So ..... Where the fuck am I going with this post..... Oh  let me take a selfie 
Down 5.6 lbs in 4 weeks. 

  
To wrap this blog up... If you want it bad enough ... You will have to work for it! Did I go 2000 over in calories today before I wrote this.. Yes! Did I just gain over 1/2 pound... Yes! Does shit happen? Yep! I totally blame hormones!!!! They will make me hungry and doubt my plan.. Every... Damn... Time. Back on the wagon tomorrow! Far from done! 😘😘






Wednesday, September 10, 2014

BAD MOODS AND SUCH






I've been in a super ill mood lately! Does this ever happen to you? If not, CONGRATS !!!; you're NOT  a normal fucking human being. Some people scream when they're having a bad day, some work out, some drink, some eat, some cry.... you're getting the point right? While I do some of these, I mainly just shut down.  That's right.. SHUT THE FUCK DOWN.  NO, I don't want to text, talk, or write.  I don't want people to come over. I just want to sulk... by myself. It gives me time to reflect on what's causing me to be in a mood and it also saves others from being a victim of my bad mood.

Provided records
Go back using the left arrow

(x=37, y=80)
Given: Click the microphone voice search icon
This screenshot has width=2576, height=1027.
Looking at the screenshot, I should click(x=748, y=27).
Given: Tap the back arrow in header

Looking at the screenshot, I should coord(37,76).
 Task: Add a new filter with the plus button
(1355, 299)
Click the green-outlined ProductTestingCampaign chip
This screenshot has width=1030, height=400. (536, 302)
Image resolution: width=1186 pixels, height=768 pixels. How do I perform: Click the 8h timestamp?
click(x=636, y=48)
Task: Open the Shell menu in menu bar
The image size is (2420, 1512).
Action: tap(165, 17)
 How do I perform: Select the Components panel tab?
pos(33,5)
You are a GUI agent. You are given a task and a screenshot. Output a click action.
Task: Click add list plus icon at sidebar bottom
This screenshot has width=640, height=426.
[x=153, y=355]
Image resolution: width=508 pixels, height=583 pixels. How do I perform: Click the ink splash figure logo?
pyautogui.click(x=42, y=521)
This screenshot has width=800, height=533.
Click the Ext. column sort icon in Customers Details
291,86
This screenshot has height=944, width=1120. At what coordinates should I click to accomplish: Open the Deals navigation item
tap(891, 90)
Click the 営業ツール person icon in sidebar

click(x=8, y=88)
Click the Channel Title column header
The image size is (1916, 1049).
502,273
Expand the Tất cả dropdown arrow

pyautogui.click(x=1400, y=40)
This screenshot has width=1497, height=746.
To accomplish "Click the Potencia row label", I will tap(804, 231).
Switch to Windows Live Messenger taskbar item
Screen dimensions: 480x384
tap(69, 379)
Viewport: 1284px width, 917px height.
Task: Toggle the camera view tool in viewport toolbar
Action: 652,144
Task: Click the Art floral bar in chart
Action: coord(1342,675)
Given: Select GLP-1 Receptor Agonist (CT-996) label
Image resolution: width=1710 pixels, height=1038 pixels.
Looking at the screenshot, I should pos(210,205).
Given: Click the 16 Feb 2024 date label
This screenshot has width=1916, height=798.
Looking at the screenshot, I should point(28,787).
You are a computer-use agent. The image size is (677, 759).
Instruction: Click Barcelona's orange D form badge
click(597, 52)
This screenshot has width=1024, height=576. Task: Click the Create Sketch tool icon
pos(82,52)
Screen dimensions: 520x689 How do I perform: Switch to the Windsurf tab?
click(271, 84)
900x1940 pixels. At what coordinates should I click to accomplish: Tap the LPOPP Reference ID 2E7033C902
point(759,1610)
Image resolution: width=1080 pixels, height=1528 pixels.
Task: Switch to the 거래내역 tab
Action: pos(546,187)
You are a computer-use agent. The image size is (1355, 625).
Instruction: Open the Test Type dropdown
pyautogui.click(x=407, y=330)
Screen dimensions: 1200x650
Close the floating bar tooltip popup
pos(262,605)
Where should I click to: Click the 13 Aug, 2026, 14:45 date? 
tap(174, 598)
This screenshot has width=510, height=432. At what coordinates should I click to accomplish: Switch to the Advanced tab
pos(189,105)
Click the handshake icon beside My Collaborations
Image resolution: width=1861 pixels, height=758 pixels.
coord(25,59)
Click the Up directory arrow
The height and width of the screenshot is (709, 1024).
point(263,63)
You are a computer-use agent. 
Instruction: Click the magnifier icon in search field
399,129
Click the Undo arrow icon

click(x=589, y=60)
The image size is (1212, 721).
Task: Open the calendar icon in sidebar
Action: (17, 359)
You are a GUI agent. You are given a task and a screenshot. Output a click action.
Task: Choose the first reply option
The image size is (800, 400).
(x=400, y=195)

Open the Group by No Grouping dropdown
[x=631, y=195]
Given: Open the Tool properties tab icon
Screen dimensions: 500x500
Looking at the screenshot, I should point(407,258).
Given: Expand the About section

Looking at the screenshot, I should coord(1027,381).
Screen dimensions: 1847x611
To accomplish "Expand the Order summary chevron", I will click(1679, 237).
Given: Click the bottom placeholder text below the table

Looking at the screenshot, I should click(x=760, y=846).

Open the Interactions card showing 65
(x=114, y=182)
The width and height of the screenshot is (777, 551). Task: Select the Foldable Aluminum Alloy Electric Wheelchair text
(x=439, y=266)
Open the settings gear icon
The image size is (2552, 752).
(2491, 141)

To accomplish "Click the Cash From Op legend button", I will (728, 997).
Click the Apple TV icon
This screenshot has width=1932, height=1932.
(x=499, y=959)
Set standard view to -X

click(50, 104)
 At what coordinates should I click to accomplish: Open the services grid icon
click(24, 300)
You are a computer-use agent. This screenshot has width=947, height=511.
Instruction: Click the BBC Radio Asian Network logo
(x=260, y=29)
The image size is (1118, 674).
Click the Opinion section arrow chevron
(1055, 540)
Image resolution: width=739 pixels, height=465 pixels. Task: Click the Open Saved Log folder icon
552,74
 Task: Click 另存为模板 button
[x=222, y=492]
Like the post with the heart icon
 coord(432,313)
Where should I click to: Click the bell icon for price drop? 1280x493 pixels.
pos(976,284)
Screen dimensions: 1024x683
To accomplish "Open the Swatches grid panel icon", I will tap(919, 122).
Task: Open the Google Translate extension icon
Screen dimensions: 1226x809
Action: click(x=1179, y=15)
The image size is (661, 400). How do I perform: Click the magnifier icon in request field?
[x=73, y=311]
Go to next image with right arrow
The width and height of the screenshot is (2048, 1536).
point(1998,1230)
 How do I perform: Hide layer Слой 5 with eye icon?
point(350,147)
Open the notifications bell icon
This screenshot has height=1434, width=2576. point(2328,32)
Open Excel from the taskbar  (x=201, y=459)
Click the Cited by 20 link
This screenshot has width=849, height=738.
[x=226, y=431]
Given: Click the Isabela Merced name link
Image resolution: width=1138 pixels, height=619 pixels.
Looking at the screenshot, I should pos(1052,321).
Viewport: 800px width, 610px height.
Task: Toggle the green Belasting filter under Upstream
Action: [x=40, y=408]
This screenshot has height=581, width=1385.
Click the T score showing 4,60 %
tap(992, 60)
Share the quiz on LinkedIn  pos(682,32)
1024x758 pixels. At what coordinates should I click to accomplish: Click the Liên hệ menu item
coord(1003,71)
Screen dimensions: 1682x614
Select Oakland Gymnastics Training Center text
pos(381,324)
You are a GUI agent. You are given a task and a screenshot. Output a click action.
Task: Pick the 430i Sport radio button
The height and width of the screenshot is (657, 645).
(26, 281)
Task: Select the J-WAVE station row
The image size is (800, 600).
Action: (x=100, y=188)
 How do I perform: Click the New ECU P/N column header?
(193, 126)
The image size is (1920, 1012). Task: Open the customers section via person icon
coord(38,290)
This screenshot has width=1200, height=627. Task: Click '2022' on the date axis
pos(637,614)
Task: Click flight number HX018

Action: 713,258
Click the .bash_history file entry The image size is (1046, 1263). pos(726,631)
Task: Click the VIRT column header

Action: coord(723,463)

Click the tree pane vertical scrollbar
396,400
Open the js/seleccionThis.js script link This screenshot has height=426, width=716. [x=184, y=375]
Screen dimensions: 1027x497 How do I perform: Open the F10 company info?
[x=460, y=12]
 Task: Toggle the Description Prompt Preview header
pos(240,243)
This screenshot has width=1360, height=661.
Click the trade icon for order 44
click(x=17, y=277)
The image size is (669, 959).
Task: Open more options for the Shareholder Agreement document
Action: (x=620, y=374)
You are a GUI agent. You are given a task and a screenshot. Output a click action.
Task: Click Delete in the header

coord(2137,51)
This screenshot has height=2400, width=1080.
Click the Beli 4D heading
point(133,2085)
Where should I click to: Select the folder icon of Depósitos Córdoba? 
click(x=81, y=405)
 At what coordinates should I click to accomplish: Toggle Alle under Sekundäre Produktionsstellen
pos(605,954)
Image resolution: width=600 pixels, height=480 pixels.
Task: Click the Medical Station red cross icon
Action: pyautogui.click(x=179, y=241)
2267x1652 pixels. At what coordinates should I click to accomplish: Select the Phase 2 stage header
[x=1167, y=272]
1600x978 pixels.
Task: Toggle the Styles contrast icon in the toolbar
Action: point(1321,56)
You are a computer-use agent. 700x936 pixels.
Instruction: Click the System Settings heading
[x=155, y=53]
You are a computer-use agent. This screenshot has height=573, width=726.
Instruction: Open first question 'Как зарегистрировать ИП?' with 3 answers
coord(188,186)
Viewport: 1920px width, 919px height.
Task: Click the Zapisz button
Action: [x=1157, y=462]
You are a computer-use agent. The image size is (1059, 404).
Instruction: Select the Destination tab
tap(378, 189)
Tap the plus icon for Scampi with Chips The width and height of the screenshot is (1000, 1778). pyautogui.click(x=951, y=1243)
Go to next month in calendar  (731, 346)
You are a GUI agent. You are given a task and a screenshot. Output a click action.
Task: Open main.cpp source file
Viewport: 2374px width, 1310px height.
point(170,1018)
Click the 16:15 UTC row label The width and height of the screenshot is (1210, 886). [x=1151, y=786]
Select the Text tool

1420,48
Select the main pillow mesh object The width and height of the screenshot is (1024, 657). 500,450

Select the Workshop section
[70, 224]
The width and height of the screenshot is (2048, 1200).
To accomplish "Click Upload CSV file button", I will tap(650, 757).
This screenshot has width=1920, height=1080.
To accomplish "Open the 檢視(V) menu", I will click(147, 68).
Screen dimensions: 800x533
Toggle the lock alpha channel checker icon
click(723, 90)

What to do
According to the blog excerpt above, how much weight was lost in 4 weeks?

The output
5.6 lbs